Other communication skills are important, as well. For example,  I interviewed a  manager who told me,

“An applicant’s initial response to a job posting is their chance to make a good impression.  Did they follow the basic instructions by answering via email as requested,  and including a resume? Did they spell correctly and include their contact information? If they can’t follow directions up to this point I hit the ‘delete’ key because it doesn’t look promising for their future with my business.”

“Those who write poorly are viewed as less intelligent, less educated and less competent. Those who are articulate are seen as intelligent, educated and capable,” says R. Craig Hogan, director of the Business Writing Center and author of Explicit Business Writing.

Spotlight Your Abilities

In fact, your vocabulary and your use of proper grammar are part of the first impression you make.  Whether in a resume or your in-person interview it shows your professionalism and attention to detail.

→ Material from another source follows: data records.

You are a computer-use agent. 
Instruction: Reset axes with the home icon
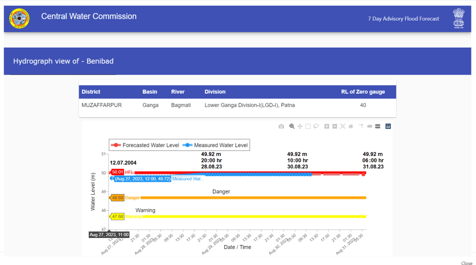[350, 126]
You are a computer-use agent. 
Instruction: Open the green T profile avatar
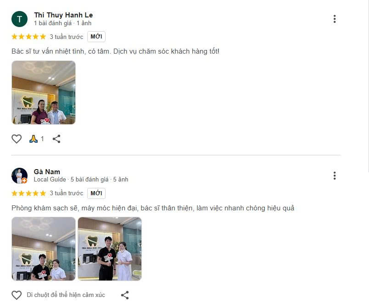[x=20, y=19]
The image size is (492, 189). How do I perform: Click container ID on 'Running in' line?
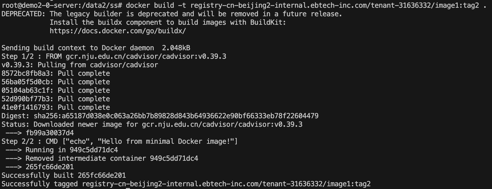pos(94,150)
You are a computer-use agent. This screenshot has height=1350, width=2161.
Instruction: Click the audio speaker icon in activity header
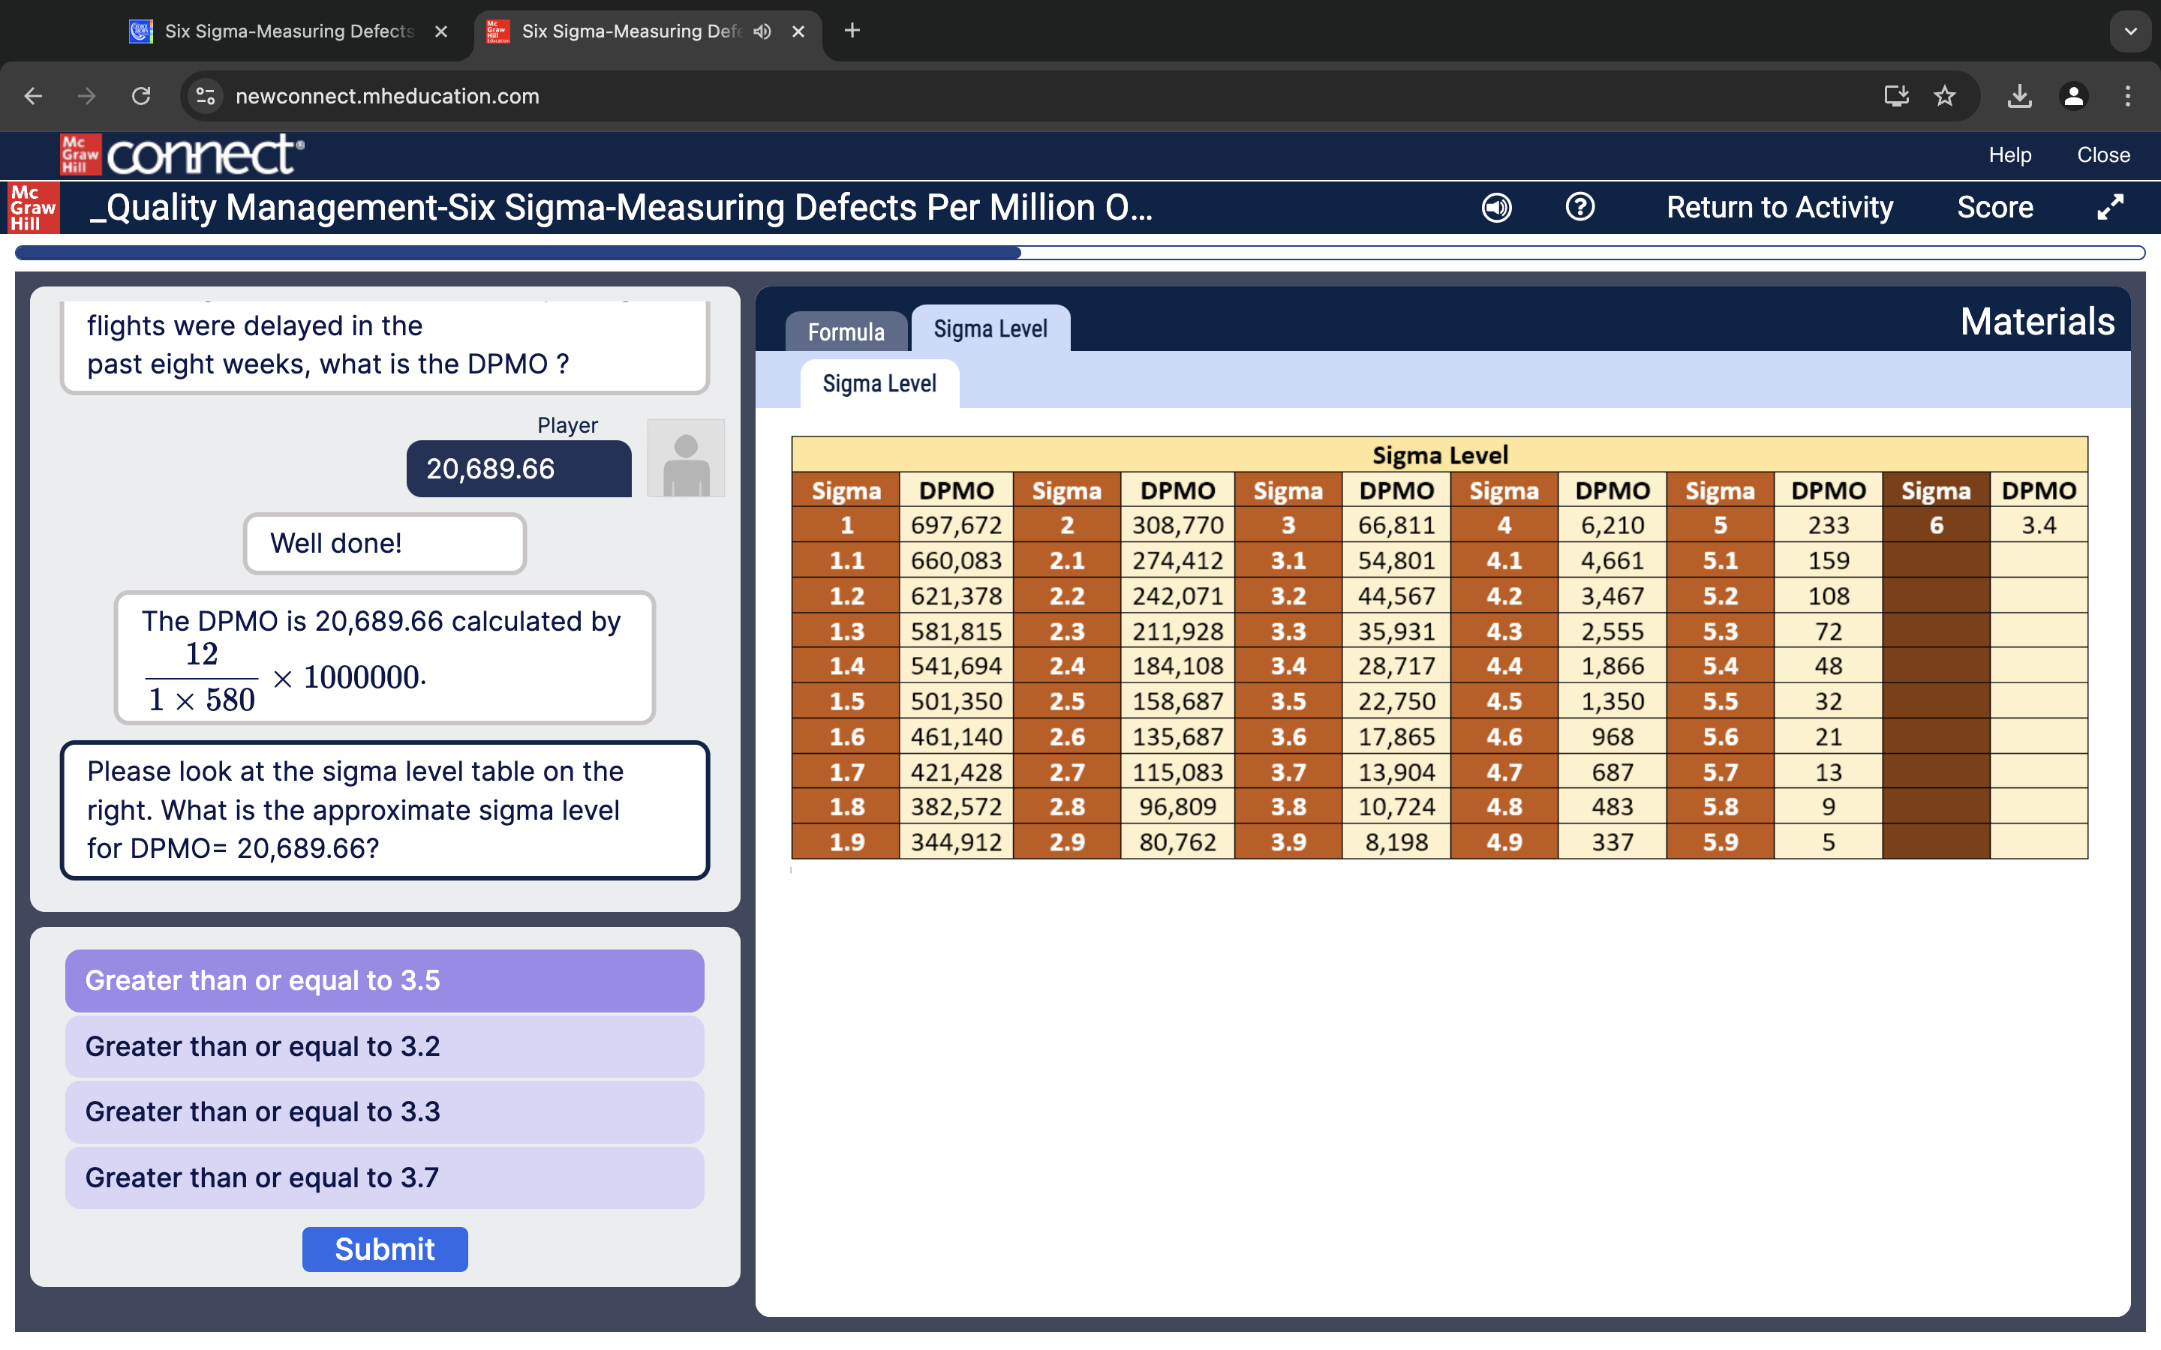click(1497, 207)
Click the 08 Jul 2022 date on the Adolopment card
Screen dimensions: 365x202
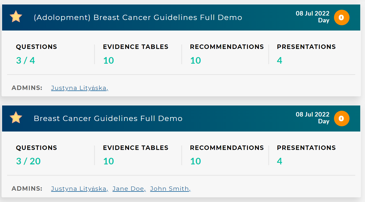click(312, 13)
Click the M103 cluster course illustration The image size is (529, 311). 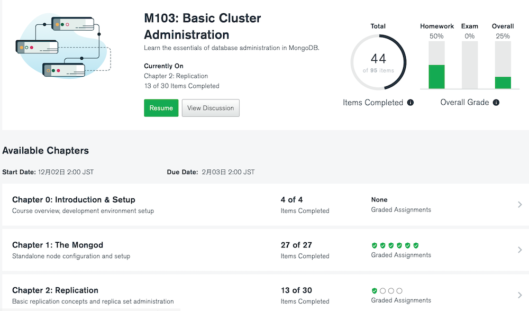click(x=63, y=46)
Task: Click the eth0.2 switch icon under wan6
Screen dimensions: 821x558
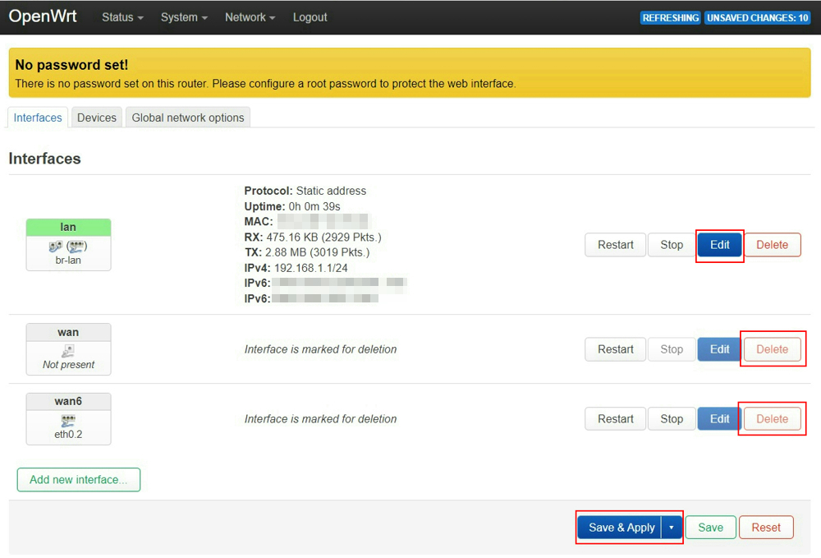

For example, can you do basic research? If so, find out some details about the company you are applying to and use your cover letter as an opportunity to illustrate that you can target your message to respond to their needs.

Problem-solving and critical thinking are essential skills for every job. Therefore, hiring managers assess an applicant’s writing sample not only to establish their capability but also to determine whether they understand the situation and know how to plan a well-organized response.

The ability to structure your thoughts, recognize the main argument and provide supporting facts, documents your skill in sharing information.

Help to Improve Your Skills

If it your writing is rusty or you need to polish your technique,  there are plenty of free resources available.

  • English 101   Improve all aspects of grammar and style using the tutorials and quizzes on this easy-to-use site.
  • Grammar Monster  uses graphics to break up the monotony of the exercises and highlights tips for English as Second Language students.
  • Grammarly   Advertises itself as ‘the number one online grammar checker’.
  • MOOCs  If you have not heard of a MOOC, or a Massive Open Online Course, check out the enormous number of classes you can enroll in.
  • Basic Application Help  provides useful help at becoming familiar with applications.
  • Resume Formatting  with their templates.

In every state there are Workforce Commission offices to work with you improve job application skills and locate employment.

Managers recognize eagerness and a desire to excel, and that is a skill they want.